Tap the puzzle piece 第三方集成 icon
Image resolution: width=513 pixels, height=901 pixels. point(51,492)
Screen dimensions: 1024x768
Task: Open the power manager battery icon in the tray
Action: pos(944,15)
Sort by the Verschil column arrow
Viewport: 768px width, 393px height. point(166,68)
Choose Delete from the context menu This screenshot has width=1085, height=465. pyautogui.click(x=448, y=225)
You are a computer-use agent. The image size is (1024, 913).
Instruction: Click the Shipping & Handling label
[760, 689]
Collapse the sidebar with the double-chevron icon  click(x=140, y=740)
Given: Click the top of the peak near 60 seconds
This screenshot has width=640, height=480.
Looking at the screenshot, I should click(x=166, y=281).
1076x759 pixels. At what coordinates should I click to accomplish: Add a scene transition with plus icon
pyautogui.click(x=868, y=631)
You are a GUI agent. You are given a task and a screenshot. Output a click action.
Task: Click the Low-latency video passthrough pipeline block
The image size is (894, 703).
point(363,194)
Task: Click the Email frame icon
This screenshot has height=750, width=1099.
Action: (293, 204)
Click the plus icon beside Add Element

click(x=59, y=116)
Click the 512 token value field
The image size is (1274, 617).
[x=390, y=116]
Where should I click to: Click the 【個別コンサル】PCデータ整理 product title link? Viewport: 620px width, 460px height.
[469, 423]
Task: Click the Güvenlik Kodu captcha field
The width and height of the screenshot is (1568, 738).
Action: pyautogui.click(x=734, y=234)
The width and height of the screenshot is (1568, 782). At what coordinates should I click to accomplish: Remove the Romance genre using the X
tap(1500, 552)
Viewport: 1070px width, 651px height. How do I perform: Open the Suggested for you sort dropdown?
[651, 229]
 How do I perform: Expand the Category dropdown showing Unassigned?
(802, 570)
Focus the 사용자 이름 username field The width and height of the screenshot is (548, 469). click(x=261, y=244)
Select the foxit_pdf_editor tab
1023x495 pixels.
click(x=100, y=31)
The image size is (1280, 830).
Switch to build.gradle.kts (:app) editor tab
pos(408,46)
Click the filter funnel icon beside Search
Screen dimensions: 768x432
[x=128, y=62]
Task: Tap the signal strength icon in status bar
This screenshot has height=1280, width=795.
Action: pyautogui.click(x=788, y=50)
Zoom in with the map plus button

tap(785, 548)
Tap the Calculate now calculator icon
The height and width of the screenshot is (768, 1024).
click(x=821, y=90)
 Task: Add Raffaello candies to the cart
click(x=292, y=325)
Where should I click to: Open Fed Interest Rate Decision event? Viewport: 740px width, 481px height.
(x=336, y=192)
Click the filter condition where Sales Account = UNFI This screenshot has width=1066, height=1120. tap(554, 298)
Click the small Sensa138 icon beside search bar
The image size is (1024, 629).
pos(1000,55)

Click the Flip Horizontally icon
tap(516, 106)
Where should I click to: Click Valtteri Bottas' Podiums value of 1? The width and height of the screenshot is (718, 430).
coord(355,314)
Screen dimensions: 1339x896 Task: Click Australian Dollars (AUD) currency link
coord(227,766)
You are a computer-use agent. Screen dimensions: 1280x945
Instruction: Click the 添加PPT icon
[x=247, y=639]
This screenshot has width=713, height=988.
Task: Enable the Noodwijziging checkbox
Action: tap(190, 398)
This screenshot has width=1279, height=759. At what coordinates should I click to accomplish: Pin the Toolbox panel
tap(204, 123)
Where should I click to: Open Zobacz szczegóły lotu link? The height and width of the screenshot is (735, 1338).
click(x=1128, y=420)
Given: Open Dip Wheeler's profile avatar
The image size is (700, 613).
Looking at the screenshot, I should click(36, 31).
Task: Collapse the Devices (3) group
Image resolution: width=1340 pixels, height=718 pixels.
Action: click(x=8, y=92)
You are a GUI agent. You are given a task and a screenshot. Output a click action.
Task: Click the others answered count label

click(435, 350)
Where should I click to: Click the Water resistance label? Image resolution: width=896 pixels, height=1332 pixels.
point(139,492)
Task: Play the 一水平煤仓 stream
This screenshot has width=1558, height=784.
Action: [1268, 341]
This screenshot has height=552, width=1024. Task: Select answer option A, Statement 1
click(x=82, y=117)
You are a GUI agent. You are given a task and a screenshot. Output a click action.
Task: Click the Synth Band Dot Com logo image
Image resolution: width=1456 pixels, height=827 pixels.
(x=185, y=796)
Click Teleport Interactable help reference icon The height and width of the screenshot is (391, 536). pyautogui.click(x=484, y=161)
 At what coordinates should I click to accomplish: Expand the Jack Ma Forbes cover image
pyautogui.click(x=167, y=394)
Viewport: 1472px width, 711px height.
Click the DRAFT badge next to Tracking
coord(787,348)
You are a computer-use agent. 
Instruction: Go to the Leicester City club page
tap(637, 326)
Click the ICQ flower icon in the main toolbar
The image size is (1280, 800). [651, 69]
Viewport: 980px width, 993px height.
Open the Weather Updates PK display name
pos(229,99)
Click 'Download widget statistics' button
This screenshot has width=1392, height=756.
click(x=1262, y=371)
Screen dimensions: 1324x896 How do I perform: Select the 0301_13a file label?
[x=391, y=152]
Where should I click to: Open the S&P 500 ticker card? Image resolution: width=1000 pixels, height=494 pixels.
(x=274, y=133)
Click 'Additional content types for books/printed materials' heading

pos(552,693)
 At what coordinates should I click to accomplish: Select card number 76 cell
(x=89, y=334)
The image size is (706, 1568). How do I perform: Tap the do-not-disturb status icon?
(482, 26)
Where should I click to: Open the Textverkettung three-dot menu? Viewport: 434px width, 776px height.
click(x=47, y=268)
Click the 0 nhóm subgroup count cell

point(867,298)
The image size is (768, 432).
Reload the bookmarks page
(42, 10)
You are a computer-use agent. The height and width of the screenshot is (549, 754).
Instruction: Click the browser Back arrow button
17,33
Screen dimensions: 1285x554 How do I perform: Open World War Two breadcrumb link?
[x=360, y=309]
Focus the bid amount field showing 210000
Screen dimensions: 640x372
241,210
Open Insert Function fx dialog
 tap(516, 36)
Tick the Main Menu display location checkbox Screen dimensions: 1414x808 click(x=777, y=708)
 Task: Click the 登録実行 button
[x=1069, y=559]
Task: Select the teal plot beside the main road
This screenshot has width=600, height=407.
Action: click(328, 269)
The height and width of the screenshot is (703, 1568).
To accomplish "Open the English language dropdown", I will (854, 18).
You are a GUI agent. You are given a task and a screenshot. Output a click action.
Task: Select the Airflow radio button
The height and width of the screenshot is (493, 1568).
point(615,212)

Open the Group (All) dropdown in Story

^^^^^^^^^^^^^^^^

#### WHAT YOU ARE ASKED TO DO
Reproduce, word for word, the lines of the data from the one that contains "Instruction: Click the browser" to the end, both ends included.

#### WRITTEN SOLUTION
Instruction: Click the browser Back arrow button
17,33
Screen dimensions: 1285x554 How do I perform: Open World War Two breadcrumb link?
[x=360, y=309]
Focus the bid amount field showing 210000
Screen dimensions: 640x372
241,210
Open Insert Function fx dialog
 tap(516, 36)
Tick the Main Menu display location checkbox Screen dimensions: 1414x808 click(x=777, y=708)
 Task: Click the 登録実行 button
[x=1069, y=559]
Task: Select the teal plot beside the main road
This screenshot has width=600, height=407.
Action: click(328, 269)
The height and width of the screenshot is (703, 1568).
To accomplish "Open the English language dropdown", I will (854, 18).
You are a GUI agent. You are given a task and a screenshot. Output a click action.
Task: Select the Airflow radio button
The height and width of the screenshot is (493, 1568).
point(615,212)

Open the Group (All) dropdown in Story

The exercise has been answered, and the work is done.